Si tienes un gato de mascota- o si lo tuviste-, seguramente estás familiarizado con el comportamiento de estos felinos y con la manera en la que se puede entablar una convivencia más amigable con ellos.

Y es que si bien cada gato tiene su propia personalidad, existen muchas cosas que suelen ser comunes entre ellos, como la forma en la que expresan el afecto y el desagrado.
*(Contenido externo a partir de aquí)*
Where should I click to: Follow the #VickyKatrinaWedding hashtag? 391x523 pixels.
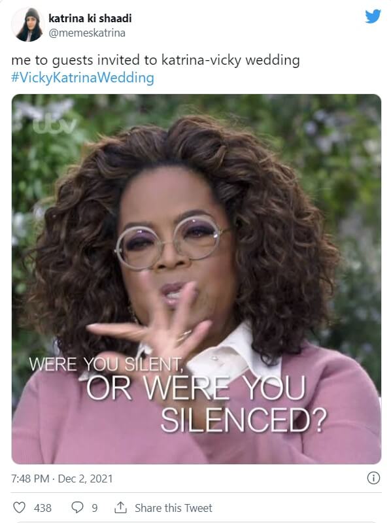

Es por ello que te presentamos estas características compartidas que, inevitablemente, te toca vivir si decides ser dueño de estas peculiares mascotas:

  • Son escaladores natos: Las cortinas, los manteles, los sillones, las camas… todos esos objetos se convertirán en verdaderos muros de escalado y pruebas de elasticidad y agilidad para tu gato.
  • Buscarán un buen lugar de meditación: Los gatos son animales especializados en encontrar el lugar más fresco en el verano y el más cálido en el invierno, es decir, los lugares más privilegiados de la casa y claro… no estarán muy dispuestos a compartir.
  • No les gustan los cambios: Los cambios de mobiliario y los nuevos integrantes de la familia no serán muy bien recibidos por los felinos. Ellos prefieren tener control absoluto de lo que sucede dentro de casa.
  • ¡Ese lugar es muy estrecho!: Las cajas de cartón, armarios, bolsas de plástico, maletas, y los lugares con espacio más reducido serán lugares increíbles para que tu minino explore. No por nada dicen que “la curiosidad mató al gato”.
  • Nada de puertas cerradas: Los gatos prefieren tener control en toda la casa, eso incluye las habitaciones y los baños. Su naturaleza territorial te pedirá que abras las puertas para dejarlo correr libremente.
  • Acaríciame… ¡cuando yo quiera!: No te confundas, a los gatos les gusta el contacto físico pero no en exceso. Si él se acerca bien, sino … pues no.
  • Ellos si tienen a sus favoritos: Inevitablemente, estos animales suelen elegir entre los miembros de la familia y las otras mascotas a su “favorito”. El lazo que desarrollan es tan fuerte que si el gato pierde a este compañero, podría deprimirse hasta dejar de comer o jugar.  
  • Ellos no son débiles: Los gatos son maestros en ocultar sus debilidades frente a otras personas y criaturas ajenos a sus círculos de convivencia. Sólo se mostrarán auténticos frente a las personas de su confianza.
  • ¡No es hambre! ¡Quiero jugar!: Cuando un gato pide alimento con mucha insistencia y su plato está lleno, puede que lo que en realidad esté buscando es que le des atenciones especiales o un momento de juego. No te desesperes y mejor acarícialo.
  • Esta dormido.. ¿verdad?: Aunque simulen estar dormidos, puede que un sonido extraño o el de su alimento cayendo sobre su plato despierte a tu gato sin complicaciones, así que mejor cuidado… mucho cuidado.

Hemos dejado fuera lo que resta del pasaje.